_Exercise details_:
If a line includes "magnifier", copy it out of the entries.
*** Block opens ***
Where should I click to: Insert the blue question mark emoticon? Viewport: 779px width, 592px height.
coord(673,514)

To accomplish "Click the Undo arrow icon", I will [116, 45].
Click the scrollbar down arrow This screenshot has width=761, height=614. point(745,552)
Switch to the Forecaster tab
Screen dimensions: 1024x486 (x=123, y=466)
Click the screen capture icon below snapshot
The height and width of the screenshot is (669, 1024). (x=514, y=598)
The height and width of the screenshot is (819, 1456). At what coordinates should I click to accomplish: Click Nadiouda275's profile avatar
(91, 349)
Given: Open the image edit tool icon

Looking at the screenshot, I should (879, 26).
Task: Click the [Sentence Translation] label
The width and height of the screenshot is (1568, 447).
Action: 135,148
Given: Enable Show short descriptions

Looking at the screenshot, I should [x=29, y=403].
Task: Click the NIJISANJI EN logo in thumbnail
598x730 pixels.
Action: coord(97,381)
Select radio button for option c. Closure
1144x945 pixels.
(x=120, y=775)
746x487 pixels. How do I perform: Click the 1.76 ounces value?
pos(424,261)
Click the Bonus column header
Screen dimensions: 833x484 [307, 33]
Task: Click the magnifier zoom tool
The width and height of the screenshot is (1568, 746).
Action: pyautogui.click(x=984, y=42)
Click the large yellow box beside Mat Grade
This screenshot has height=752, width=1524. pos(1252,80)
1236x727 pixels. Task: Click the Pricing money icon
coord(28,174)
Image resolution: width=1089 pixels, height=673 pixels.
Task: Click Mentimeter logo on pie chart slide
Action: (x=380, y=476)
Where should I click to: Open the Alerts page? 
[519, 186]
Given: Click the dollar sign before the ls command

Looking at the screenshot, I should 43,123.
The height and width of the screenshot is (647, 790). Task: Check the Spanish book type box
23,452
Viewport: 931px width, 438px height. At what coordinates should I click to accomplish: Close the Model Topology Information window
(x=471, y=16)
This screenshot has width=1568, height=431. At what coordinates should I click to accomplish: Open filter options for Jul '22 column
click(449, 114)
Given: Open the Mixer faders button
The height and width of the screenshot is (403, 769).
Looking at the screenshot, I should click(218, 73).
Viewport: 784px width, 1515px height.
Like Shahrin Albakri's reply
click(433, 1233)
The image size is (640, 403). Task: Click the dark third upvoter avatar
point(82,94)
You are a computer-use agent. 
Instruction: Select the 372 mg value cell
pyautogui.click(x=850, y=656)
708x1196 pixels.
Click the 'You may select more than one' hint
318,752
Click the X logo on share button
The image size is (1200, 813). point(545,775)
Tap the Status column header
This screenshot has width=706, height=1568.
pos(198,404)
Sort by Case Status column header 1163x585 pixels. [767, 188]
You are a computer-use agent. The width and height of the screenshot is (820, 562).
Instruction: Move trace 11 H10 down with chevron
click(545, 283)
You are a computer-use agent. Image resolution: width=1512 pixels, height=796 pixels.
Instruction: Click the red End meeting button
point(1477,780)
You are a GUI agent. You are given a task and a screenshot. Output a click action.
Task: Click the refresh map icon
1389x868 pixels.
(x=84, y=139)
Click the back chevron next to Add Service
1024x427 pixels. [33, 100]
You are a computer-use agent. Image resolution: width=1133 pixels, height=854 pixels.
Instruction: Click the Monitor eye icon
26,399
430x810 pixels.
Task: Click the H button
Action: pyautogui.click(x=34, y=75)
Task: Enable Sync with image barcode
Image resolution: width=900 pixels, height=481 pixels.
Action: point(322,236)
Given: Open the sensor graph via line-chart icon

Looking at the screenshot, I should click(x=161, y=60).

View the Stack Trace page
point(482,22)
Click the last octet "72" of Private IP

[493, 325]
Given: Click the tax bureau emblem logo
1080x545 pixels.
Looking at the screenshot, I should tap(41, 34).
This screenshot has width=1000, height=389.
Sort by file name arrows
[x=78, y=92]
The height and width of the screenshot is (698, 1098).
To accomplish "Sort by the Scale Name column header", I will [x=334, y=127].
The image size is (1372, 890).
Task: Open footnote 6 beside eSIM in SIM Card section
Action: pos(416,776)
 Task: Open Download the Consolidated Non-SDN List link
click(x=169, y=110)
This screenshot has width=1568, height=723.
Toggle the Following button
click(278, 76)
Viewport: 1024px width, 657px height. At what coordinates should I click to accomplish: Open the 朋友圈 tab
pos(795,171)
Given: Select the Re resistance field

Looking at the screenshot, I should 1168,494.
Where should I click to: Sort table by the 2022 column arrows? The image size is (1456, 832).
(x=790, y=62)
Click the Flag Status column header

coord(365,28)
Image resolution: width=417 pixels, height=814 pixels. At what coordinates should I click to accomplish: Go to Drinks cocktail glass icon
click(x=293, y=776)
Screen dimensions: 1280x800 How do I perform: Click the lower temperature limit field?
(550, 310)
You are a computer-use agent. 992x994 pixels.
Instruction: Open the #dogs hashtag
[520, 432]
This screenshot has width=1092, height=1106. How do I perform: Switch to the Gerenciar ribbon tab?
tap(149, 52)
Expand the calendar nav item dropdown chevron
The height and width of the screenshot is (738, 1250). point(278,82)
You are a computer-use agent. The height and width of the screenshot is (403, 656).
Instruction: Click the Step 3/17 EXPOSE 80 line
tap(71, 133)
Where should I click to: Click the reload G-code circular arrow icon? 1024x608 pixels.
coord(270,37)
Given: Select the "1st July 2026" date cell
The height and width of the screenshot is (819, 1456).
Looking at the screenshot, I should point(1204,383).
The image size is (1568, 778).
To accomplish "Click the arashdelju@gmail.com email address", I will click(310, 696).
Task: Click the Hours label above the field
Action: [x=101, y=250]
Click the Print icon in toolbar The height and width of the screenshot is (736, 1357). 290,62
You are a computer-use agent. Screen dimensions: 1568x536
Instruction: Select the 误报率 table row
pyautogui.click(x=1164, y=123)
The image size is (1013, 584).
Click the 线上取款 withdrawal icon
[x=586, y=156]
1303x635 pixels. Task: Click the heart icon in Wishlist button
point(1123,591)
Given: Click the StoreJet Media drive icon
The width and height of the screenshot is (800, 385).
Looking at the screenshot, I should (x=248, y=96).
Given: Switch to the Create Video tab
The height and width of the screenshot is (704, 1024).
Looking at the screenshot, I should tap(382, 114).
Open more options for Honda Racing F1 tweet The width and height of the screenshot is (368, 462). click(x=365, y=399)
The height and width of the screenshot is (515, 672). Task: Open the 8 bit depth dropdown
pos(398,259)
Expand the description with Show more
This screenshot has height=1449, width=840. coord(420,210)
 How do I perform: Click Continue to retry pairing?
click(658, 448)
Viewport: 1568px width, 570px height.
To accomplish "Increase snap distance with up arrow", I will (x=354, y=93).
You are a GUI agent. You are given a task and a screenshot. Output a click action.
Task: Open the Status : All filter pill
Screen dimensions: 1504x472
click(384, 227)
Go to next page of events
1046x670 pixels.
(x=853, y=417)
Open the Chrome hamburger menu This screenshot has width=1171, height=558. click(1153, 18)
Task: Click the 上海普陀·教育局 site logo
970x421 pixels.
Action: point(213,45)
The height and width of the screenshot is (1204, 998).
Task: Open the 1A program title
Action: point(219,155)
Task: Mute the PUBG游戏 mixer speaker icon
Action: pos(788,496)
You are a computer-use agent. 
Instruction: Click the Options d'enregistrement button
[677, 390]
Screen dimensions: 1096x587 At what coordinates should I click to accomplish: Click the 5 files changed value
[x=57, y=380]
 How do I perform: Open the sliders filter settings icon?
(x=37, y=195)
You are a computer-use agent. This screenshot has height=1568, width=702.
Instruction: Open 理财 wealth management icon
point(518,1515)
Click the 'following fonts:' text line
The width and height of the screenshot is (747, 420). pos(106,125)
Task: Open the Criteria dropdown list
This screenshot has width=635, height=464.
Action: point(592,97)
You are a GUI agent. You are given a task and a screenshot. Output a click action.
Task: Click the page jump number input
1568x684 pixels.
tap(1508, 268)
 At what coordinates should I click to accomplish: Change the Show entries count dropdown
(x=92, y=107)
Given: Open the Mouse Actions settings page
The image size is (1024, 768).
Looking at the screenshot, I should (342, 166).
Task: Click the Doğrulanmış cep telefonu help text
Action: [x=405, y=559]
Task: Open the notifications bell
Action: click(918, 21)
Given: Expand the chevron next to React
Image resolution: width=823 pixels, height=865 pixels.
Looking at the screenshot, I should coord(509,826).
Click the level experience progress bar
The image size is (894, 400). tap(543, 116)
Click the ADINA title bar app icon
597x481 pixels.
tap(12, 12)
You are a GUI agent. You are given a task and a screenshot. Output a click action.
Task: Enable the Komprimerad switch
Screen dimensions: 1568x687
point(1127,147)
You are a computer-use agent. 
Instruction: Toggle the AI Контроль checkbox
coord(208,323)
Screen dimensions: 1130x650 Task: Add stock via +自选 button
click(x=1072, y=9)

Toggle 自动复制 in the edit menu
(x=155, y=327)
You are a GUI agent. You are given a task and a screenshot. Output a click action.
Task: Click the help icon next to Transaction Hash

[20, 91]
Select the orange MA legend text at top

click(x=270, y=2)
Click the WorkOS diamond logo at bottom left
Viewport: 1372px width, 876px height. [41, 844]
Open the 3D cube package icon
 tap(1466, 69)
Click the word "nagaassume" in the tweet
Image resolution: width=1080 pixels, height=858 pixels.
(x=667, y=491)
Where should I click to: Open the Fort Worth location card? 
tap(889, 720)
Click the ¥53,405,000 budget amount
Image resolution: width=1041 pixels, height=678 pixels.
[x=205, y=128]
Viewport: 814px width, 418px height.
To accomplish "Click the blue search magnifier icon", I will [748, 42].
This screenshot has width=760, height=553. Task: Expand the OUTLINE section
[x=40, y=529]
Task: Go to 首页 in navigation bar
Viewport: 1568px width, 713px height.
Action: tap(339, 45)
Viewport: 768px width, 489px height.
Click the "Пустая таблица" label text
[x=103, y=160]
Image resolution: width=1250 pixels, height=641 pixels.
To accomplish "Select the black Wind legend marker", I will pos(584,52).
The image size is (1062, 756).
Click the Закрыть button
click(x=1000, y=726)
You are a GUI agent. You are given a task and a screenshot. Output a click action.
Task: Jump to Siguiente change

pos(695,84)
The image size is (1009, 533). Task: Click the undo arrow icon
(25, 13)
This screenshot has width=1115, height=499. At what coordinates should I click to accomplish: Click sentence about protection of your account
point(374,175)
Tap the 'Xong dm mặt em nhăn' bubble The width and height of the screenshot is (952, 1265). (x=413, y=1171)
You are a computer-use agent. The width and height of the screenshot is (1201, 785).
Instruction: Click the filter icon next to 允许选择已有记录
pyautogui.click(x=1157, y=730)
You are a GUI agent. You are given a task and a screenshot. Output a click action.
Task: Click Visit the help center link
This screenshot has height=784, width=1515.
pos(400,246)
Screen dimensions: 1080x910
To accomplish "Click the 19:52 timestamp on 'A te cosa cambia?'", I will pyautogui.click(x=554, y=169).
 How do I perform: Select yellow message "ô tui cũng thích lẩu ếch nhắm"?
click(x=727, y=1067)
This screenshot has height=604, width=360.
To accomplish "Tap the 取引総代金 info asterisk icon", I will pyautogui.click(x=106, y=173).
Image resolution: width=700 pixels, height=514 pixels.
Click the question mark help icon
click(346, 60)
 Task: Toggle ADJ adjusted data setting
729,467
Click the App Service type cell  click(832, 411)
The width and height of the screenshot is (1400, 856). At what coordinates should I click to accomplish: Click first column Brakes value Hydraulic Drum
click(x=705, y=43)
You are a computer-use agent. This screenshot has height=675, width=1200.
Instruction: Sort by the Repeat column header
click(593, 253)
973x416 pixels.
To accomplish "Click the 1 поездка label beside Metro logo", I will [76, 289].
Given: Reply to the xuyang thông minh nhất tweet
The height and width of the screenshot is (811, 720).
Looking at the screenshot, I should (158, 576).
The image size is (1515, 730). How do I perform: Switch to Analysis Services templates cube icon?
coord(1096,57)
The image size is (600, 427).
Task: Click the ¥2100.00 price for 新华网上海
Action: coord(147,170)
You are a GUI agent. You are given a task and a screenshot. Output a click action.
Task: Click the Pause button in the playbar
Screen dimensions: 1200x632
*** Block closes ***
_Result for this exercise_:
Task: Click the magnifier zoom tool
To accomplish "Click the blue search magnifier icon", I will [748, 42].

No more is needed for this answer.